An illustration with a pink background. To the left, the torso of an individual with long hair, wearing a shirt, belt and shorts is visible. To the right are a smartphone, diary and a magazine that has a woman's face and the typography: 'Love' and 'Sex'.

Image description: Illustration of body and various objects

Image description: Illustration of body and various objects. Artist: Umaimah Damakka

“Sexuality could indeed be spoken of, spoken of a great deal, but only in order to forbid it.”
Michel Foucault (as interviewed by Bernard-Henri Lévy in 1977)

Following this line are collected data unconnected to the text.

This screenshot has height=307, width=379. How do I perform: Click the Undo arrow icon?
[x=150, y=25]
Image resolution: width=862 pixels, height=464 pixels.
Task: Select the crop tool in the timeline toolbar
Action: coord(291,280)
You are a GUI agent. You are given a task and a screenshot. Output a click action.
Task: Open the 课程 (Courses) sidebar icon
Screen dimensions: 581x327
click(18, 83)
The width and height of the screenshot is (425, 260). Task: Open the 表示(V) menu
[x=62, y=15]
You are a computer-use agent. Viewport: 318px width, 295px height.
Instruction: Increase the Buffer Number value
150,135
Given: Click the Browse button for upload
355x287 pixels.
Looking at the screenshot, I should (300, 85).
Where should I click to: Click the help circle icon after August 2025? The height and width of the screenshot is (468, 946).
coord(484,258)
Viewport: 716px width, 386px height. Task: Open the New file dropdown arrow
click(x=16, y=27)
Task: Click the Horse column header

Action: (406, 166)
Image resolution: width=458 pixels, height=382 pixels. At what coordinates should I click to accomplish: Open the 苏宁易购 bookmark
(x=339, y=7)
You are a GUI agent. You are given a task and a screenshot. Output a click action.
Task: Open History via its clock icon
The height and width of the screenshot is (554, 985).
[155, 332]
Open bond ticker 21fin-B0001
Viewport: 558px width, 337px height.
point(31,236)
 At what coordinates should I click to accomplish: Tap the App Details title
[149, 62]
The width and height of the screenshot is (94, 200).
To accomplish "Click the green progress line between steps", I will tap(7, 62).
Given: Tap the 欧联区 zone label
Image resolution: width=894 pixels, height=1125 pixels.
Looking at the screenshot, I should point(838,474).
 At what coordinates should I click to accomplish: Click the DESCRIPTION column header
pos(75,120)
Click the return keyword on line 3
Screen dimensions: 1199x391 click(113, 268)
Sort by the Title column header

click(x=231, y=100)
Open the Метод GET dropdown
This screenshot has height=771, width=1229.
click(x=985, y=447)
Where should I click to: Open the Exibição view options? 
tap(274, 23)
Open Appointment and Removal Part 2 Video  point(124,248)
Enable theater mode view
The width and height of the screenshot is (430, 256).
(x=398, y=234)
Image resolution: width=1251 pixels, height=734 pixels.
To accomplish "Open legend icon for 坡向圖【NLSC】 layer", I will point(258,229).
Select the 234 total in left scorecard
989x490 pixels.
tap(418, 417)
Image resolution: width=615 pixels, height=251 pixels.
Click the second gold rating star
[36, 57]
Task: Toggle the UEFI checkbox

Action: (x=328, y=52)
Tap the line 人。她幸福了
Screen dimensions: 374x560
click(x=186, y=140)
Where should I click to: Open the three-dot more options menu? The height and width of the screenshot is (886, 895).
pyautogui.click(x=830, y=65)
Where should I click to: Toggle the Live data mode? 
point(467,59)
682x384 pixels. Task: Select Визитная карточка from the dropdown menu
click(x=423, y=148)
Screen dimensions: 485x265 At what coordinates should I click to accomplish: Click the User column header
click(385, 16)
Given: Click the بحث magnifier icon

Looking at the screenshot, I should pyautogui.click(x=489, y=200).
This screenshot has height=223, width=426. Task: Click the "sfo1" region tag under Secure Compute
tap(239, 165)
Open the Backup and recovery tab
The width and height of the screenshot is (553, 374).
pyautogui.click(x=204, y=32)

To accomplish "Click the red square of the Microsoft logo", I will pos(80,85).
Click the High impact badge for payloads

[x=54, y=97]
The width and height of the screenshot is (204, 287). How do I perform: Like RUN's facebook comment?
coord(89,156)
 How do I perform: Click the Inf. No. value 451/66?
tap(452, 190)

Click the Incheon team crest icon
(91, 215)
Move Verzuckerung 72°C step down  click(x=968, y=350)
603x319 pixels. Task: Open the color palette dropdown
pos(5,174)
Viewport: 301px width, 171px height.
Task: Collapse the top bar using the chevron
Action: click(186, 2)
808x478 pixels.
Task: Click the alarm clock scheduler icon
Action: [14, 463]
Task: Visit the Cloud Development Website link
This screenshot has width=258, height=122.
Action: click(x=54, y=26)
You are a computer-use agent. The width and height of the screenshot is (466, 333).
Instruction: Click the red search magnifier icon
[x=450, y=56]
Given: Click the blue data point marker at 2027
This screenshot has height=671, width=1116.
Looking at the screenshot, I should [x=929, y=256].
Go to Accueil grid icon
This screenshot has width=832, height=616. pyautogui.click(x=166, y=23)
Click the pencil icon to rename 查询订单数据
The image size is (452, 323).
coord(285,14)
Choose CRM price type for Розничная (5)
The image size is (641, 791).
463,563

Earlier this year, the telecommunications minister of Bangladesh declared a ‘war on pornography’, blocking access to around 20,000 websites and banning TikTok, the Chinese-owned video production and sharing app. The move came after a petition citing ‘obscenity’ was filed by a civil society organization with the Bangladeshi High Court in November 2018. India followed suit, calling for a ban on TikTok over ‘pornography concerns’ in April this year, though the ban has now been lifted. In Indonesia, TikTok ran into major trouble when the government accused it of disseminating ‘pornographic’ and ‘blasphemous’ content.

But researchers in Sri Lanka have recently pointed to how TikTok is being used as a platform for performance and play by women[1]. Of course, it’s not the first time something that is being instrumentalized in the service of women’s expression, particularly women’s sexual expression, has been black-marked as dangerous and obscene. In fact, this is exactly how it goes.

Historically, content which expresses women’s desires or sexualities, or indeed any expression of desire and sexuality considered non-normative, has been first-up on the chopping block, labelled ‘obscene’. And it is not just governments who justify censorship by claiming ‘obscenity’. YouTube is just one of the major internet corporations who have come under fire for the censorship of LGBTQ+ content under restrictions meant to curb content considered pornographic or offensive. Restrictions on such platforms, which are meant to curtail material considered ‘sexual’ and therefore deemed harmful, have categorically been shown to unfairly affect LGBTQ+ content and content by women[2].

Historically, content which expresses women’s desires or sexualities, or indeed any expression of desire and sexuality considered non-normative, has been first-up on the chopping block, labelled ‘obscene’.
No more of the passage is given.